Saved entries
- Opening Delimiter -
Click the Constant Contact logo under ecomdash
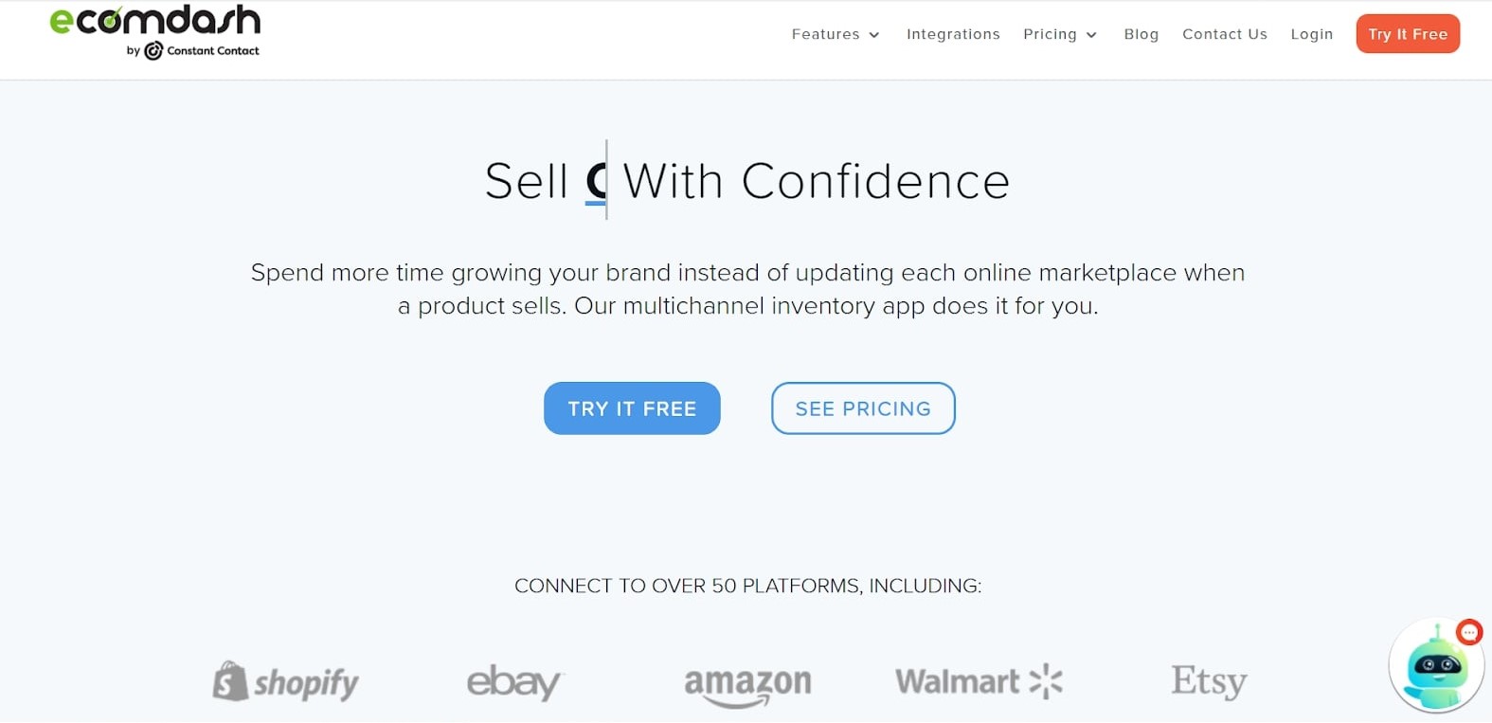click(x=201, y=51)
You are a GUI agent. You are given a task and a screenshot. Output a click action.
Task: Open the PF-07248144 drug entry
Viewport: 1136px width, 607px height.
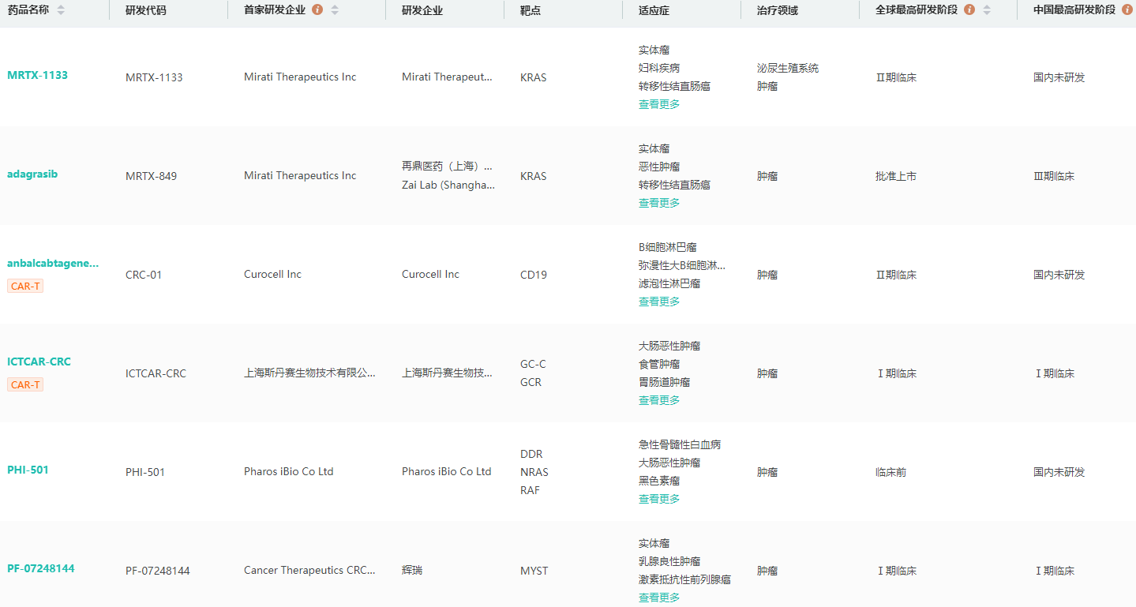click(x=41, y=568)
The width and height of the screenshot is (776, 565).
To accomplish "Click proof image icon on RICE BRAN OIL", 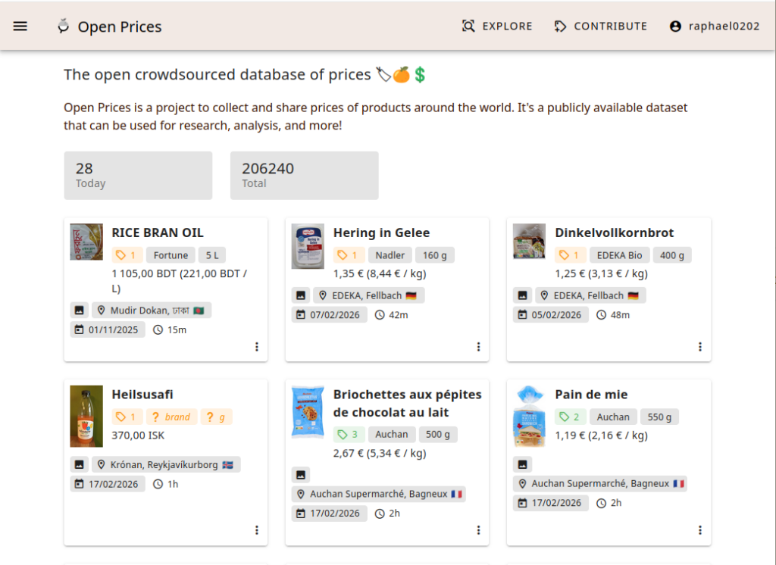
- Closing Delimiter -
**Your objective**
When a line above contains the string "screenshot", copy that line.

**Exercise result**
You are a GUI agent. You are given a task and a screenshot. Output a click action.
The width and height of the screenshot is (776, 565).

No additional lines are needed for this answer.